* **Source records**:

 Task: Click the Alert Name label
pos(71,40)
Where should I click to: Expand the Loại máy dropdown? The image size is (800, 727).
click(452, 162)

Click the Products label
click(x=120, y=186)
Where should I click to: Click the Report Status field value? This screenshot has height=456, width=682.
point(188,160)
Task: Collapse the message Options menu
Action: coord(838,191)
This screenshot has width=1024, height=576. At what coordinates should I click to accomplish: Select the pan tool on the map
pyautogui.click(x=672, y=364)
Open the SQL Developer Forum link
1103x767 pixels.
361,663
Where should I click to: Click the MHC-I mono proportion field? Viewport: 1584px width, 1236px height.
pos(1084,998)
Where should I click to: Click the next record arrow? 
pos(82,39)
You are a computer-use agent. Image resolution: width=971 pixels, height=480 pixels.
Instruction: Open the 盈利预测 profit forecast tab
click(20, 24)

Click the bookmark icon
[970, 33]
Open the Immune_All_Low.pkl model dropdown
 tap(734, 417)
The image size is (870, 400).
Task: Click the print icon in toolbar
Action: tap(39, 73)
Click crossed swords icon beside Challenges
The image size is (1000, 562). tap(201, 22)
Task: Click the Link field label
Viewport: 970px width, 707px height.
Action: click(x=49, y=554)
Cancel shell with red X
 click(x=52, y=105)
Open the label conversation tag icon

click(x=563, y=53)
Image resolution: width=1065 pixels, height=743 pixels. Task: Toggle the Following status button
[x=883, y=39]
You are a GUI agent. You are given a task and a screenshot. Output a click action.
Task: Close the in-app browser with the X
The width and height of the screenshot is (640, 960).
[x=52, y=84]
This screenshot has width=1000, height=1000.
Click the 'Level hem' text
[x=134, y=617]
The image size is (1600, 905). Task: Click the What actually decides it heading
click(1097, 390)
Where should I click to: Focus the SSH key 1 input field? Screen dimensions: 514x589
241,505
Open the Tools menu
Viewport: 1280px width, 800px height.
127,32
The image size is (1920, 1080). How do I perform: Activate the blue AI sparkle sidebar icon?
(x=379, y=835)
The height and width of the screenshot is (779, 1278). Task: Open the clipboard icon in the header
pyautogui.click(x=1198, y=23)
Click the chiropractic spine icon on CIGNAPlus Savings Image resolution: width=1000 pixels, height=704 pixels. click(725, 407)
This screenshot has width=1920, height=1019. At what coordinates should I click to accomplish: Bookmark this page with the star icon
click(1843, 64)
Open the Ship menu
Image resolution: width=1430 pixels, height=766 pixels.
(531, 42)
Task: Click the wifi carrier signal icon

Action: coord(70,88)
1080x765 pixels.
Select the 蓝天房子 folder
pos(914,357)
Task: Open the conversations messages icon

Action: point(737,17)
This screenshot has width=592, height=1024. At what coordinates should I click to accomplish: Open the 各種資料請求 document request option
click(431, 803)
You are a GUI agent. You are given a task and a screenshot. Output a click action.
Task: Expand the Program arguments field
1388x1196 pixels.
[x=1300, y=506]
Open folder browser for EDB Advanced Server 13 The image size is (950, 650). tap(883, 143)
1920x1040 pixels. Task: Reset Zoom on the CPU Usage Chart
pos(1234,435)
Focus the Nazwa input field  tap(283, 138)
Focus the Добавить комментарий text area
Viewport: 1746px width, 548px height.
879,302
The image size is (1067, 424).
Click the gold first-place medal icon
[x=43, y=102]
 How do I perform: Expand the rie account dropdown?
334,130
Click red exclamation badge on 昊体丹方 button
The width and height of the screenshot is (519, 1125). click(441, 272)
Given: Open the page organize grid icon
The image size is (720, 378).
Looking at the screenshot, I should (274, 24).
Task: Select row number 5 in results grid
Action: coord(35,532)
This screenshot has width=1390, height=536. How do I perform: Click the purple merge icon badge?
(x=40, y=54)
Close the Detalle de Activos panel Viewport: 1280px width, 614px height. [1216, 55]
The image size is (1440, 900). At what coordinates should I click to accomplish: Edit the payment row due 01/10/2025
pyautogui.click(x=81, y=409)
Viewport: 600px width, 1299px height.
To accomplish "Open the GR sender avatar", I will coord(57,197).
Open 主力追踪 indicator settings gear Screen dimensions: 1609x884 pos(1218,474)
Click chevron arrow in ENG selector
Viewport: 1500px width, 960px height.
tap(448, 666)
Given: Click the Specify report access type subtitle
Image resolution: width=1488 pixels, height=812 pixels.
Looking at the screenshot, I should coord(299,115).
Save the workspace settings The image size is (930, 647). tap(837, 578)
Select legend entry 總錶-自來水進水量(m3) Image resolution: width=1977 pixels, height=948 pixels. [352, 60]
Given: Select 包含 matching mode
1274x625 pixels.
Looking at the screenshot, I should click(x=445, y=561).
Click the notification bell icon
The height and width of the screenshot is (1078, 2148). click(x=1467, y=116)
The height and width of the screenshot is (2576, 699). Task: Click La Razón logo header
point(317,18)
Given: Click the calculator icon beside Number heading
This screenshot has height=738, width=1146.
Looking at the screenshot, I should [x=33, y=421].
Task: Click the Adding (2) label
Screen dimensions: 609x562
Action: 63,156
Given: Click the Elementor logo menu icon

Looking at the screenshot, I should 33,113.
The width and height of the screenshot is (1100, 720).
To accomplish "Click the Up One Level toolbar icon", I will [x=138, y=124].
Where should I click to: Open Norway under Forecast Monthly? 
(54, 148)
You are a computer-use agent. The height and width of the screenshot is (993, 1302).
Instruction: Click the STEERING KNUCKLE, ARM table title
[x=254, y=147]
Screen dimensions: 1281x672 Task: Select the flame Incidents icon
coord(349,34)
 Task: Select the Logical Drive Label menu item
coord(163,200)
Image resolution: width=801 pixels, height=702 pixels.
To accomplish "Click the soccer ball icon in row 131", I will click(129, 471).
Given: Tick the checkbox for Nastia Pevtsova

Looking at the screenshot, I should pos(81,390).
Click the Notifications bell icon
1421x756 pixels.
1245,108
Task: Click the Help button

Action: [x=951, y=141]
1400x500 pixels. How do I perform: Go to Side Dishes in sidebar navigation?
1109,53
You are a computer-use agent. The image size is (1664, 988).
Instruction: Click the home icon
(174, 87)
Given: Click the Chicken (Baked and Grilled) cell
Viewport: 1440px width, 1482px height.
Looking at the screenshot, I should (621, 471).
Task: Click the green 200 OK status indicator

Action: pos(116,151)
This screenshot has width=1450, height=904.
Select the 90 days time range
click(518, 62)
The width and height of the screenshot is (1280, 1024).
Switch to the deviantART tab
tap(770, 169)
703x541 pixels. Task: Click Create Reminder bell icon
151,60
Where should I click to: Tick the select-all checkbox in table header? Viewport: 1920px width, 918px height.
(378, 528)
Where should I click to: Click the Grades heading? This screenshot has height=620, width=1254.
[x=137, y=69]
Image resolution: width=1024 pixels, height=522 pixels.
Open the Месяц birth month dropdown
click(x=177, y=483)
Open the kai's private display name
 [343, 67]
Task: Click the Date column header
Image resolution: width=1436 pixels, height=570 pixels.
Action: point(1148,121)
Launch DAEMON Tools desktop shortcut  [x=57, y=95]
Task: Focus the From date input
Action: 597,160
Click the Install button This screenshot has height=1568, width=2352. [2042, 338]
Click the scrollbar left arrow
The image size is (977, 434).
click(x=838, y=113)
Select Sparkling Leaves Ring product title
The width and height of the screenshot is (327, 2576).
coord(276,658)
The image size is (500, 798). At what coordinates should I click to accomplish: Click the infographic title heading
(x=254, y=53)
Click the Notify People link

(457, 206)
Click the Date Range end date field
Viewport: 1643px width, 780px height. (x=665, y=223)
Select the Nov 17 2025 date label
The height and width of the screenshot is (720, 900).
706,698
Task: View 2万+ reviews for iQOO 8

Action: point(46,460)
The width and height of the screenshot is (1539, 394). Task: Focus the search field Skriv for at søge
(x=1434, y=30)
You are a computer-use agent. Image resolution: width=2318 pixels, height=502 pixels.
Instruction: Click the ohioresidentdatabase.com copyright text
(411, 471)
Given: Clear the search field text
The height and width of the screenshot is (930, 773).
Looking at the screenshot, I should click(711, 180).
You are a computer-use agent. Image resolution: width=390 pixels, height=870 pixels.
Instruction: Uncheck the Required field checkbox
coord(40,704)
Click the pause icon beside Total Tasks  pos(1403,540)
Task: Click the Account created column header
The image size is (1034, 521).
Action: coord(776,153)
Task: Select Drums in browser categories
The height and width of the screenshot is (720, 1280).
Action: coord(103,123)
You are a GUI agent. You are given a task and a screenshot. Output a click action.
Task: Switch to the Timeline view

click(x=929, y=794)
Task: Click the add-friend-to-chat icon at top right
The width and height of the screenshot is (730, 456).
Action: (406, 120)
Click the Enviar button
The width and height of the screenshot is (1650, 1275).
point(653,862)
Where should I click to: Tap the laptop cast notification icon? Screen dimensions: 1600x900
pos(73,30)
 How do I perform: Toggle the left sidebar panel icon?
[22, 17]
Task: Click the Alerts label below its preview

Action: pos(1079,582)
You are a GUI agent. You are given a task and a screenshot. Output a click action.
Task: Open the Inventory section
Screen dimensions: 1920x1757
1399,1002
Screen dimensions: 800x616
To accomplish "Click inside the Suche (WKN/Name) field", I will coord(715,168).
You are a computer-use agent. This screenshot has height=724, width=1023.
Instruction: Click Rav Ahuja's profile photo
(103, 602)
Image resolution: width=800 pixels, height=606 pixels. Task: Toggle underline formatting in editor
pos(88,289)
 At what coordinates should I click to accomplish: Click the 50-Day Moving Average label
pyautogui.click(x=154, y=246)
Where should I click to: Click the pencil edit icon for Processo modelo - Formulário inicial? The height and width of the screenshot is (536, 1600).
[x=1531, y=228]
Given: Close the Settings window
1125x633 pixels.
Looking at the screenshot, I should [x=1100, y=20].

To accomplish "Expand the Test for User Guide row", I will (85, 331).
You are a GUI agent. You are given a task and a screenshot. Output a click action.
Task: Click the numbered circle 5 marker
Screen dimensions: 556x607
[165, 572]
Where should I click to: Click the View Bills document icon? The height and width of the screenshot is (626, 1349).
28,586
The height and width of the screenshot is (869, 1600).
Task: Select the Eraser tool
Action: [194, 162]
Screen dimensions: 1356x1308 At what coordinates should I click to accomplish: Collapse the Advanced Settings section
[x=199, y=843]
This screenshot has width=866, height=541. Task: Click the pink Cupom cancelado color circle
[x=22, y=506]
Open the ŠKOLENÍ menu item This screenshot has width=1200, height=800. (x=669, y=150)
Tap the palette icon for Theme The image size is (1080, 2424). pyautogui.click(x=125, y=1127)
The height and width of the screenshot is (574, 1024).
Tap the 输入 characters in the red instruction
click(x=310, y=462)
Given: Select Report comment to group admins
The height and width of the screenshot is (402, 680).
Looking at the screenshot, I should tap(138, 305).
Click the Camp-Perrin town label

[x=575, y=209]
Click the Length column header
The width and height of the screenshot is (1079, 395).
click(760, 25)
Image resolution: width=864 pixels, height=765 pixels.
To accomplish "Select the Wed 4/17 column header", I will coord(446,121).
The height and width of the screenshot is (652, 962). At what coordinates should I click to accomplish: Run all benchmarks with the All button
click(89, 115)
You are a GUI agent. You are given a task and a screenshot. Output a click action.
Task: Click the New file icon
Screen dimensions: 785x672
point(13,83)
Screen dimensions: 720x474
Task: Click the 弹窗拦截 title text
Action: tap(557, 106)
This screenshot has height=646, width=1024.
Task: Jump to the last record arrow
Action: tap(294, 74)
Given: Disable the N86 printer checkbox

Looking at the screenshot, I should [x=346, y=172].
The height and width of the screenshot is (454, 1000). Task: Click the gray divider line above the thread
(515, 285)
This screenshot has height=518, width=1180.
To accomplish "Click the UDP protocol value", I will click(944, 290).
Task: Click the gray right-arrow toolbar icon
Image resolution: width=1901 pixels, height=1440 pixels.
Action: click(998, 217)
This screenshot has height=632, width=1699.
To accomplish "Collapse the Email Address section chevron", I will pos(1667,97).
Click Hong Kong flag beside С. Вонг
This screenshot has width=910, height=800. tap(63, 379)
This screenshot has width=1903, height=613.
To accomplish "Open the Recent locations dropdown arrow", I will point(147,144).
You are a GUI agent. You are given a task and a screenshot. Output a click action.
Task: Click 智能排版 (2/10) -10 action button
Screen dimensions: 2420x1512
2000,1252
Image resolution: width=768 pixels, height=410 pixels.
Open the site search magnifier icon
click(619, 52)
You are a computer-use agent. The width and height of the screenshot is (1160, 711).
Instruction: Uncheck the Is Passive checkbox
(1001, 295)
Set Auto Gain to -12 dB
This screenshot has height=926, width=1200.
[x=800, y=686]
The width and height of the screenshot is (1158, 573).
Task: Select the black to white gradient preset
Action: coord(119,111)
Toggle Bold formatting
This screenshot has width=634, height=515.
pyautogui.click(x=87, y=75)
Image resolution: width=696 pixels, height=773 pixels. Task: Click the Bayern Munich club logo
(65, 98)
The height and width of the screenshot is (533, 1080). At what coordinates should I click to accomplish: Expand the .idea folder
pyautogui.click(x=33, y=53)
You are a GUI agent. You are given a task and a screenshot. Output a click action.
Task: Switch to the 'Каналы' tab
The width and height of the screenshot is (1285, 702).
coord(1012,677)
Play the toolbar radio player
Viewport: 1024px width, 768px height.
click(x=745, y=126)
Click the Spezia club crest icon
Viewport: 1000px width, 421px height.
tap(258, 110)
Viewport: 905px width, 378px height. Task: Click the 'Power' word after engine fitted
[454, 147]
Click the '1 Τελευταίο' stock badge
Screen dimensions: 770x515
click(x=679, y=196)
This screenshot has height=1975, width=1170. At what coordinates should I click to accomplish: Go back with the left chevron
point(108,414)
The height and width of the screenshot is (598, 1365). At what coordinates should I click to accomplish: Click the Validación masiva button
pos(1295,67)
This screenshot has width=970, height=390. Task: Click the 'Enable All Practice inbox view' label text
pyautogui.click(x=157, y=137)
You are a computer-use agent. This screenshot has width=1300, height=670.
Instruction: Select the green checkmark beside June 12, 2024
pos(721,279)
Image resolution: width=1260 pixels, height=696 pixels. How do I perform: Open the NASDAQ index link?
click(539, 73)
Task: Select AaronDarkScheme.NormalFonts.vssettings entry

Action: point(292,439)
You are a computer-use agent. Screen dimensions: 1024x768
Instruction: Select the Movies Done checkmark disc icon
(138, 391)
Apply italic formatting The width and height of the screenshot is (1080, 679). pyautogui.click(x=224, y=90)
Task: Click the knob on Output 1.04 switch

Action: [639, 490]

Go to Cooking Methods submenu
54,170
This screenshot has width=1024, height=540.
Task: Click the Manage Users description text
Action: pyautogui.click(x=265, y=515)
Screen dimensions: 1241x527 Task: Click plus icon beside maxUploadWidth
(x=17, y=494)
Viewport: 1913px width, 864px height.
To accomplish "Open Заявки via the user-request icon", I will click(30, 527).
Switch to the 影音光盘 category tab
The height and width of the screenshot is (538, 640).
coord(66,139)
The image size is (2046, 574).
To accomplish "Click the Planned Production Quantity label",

* **Exercise objective**:
For every line in the material above, note whether the word "computer" appears, then state the number of lines where it does and nothing else.

* **Response to the task**:
9